Account734 · 14/08/2025 17:09

You were kind and caring but I'd steer well clear of anything outside of work from now on. She sounds like she would quite happily suck you into her chaos again so I'd make sure that doesn't happen.

Thank you

OP posts:
LittleCarrot12 · 14/08/2025 17:14

Oh my! I wonder if she’s did it with other staff and they’ve get quiet.

Bluegem7 · 14/08/2025 17:14

FOJN · 14/08/2025 16:43

OP is so unsure about what is reasonable she has started a thread. The responses telling her the manager was very unreasonable and she should have called a halt to the madness long before she did will hopefully give her the confidence to trust her gut in future.

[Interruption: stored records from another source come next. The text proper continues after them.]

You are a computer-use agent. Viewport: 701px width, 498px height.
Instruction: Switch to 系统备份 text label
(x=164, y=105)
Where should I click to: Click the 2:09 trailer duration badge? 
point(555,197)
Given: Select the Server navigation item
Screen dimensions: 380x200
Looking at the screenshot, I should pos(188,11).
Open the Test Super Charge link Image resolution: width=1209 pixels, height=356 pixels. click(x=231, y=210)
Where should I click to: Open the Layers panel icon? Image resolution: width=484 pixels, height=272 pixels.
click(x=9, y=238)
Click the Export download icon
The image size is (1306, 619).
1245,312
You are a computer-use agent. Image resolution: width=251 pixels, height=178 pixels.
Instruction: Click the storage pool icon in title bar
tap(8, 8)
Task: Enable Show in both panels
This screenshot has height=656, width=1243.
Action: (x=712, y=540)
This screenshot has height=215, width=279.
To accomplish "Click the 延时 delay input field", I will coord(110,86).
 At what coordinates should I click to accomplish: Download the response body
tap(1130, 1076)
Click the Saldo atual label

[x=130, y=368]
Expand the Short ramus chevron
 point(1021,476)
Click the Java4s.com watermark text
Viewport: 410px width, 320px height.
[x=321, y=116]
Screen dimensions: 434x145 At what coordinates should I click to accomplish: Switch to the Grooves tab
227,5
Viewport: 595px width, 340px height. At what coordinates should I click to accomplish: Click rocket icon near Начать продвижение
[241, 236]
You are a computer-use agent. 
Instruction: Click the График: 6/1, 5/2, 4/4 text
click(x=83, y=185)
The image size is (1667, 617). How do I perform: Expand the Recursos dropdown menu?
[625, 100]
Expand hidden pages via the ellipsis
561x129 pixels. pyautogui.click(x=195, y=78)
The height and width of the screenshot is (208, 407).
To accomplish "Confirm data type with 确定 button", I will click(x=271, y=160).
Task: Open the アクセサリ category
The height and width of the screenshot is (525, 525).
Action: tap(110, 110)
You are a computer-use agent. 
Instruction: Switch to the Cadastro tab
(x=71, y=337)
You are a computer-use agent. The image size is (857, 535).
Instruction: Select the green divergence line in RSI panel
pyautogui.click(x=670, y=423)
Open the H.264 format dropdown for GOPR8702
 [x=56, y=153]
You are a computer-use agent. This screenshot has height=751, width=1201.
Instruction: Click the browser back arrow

People of a generous and reasonable disposition can't fathom the absolute cheeky fuckery of some people and get taken advantage of all too often. It's not a failing but if you want to continue to have faith in people you do need boundaries so you can repel those who will exploit your good nature.

Wise words, thank you

OP posts:
Bluegem7 · 14/08/2025 17:22

Cherrysoup · 14/08/2025 16:17

Agreeing to go to the pub was mad, guaranteed to get messy.

She had suggested we go for a coffee on her day off a few weeks ago as she wanted someone to talk to, but we never did. When she suggested going to the pub I (naively) thought she just wanted a chat and whilst we were out etc. Yes, I was incredibly stupid and naive to keep going along with her.

OP posts:
Bluegem7 · 14/08/2025 17:23

LittleCarrot12 · 14/08/2025 17:14

Oh my! I wonder if she’s did it with other staff and they’ve get quiet.

Well I've decided to leave the job and not lie to the hierarchy about the reason so guess I'll soon find out.